--- SUPPLIED TEXT ---

Among the 2,400 passengers stranded off the California coast on a cruise ship carrying at least 21 people infected with coronavirus, few people aboard likely have more to lose than Kari Kolstoe, a retiree from North Dakota with stage-4 cancer.
Kolstoe, 60, said she and her husband, Paul, 61, had looked forward to the Grand Princess cruise to Hawaii as a brief, badly needed respite from the grind of medical intervention she has endured for the past 18 months.
Now facing the prospect of a two-week quarantine far from their home in Grand Forks, she worries their getaway cruise will end up causing a fateful delay in her next round of chemotherapy, scheduled to begin early next week.
“It’s very unsettling,” she said in a cellphone interview from the ship on Friday. “It’s still a worry that I’m going to not get back.”
Besides the implications for cancer treatment is the fear of falling ill from exposure to a respiratory virus especially dangerous to older people with chronic health conditions and suppressed immunity.
“I’m very at risk for this,” said Kolstoe, whose rare form of neuroendocrine cancer has spread throughout her body. “Me staying on here for a lot of reasons isn’t good.”
Kolstoe spoke with Reuters not long after U.S. Vice President Mike Pence, the Trump administration’s point man on coronavirus control, announced that 21 of 46 people tested for COVID-19 aboard the Grand Princess were found to be infected. And he said the ship would soon be taken to a non-commercial port where all 3,500 aboard would undergo another round of tests.
The ship was denied entry to the port of San Francisco on Wednesday after state officials learned that some passengers and crew had developed flu-like symptoms, and that the same vessel was linked to coronavirus infections in at least four people from an earlier cruise from San Francisco to Mexico.
“Those that need to be quarantined will be quarantined,” including all 1,100 crew members, many of whom may have been exposed to coronavirus during the previous Mexico voyage, Pence said.
But it remained unclear what was in store for passengers who test negative and show no signs or symptoms of the disease.
The uncertainty was clearly taking its toll.
“We can all deal with bad news or whatever kind of news, but we need knowledge to make good decisions, and that’s the hard part of this,” Kolstoe said. “I probably go … from mad to sad to angry with the cruise ship” and “worried about my health, worried about what it means to not get treatment soon.”
She credited the ship’s crew with “doing their best,” but expressed dismay that passengers were not informed of the test results before Pence announced them on national television. The notice from the ship’s captain came 20 minutes later, she said.
Kolstoe, who copes with constant pain, even on her best days, also said she was finding it increasingly difficult to make herself comfortable in the confines of the couple’s stateroom.
“We just got a sheet under the doorway if we need prescription medications in the next seven days,” she said. “There’s tons of issues. I mean, we all have dirty clothes.”
Describing herself as someone who once “loved” taking cruises, Kolstoe said this week’s experience has changed her view. “It’s probably a risk I can’t take anymore,” she said.
In the meantime, Kolstoe said she was relying on her faith to help get her through the ordeal.
“God is with me. I know he is,” she said. “I recently lost my dad, and I just believe he’s up there, going to fix this little situation somehow, and I’m going to test negative and get to go home and get some treatment.”

--- ENTRIES SHOWN ---

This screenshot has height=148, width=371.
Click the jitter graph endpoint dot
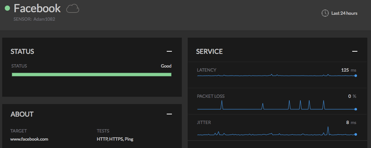pyautogui.click(x=356, y=135)
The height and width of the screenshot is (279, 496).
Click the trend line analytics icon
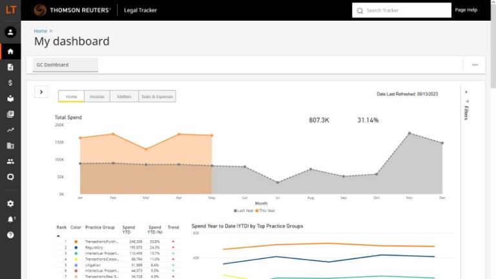coord(10,130)
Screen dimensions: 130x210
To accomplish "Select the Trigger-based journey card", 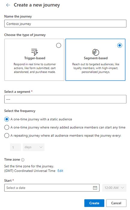I will click(34, 60).
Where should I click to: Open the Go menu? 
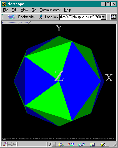(34, 10)
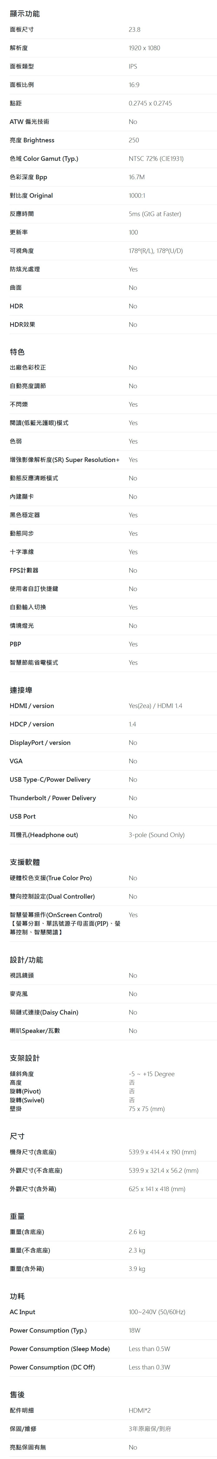Click the 5ms (GtG at Faster) value
This screenshot has height=1459, width=217.
[155, 214]
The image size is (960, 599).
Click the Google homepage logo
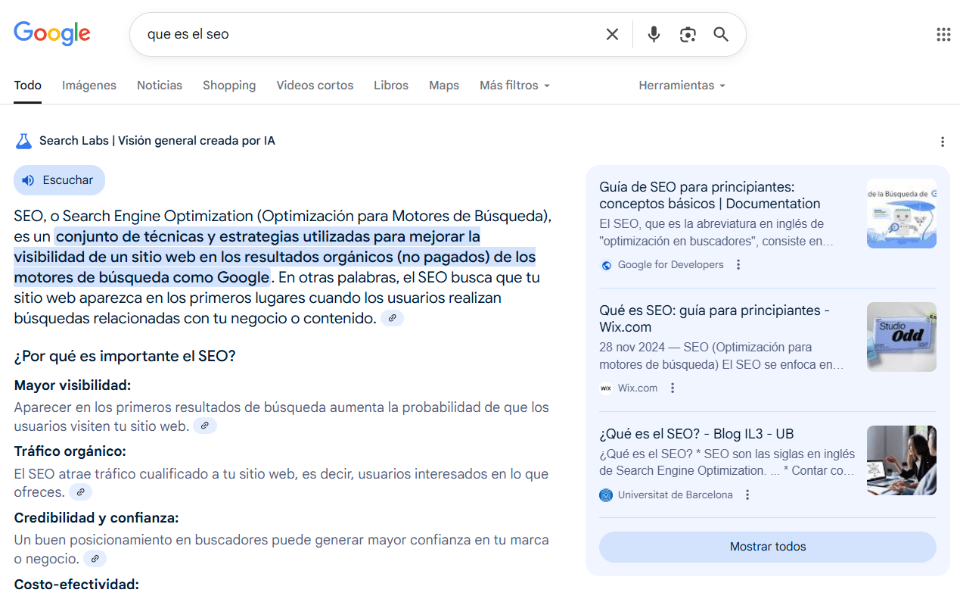pyautogui.click(x=51, y=33)
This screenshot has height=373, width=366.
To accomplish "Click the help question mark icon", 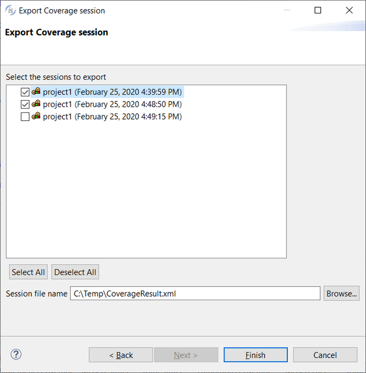I will pyautogui.click(x=16, y=354).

---

■ TASK STATEMENT
Edit the stretch of the cruise ship article from "Kolstoe spoke with" through "Francisco to Mexico.", replacing "Wednesday" with "Thursday". The listing has no connection to the cruise ship article.

■ EXERCISE RESULT
Kolstoe spoke with Reuters not long after U.S. Vice President Mike Pence, the Trump administration’s point man on coronavirus control, announced that 21 of 46 people tested for COVID-19 aboard the Grand Princess were found to be infected. And he said the ship would soon be taken to a non-commercial port where all 3,500 aboard would undergo another round of tests.
The ship was denied entry to the port of San Francisco on Thursday after state officials learned that some passengers and crew had developed flu-like symptoms, and that the same vessel was linked to coronavirus infections in at least four people from an earlier cruise from San Francisco to Mexico.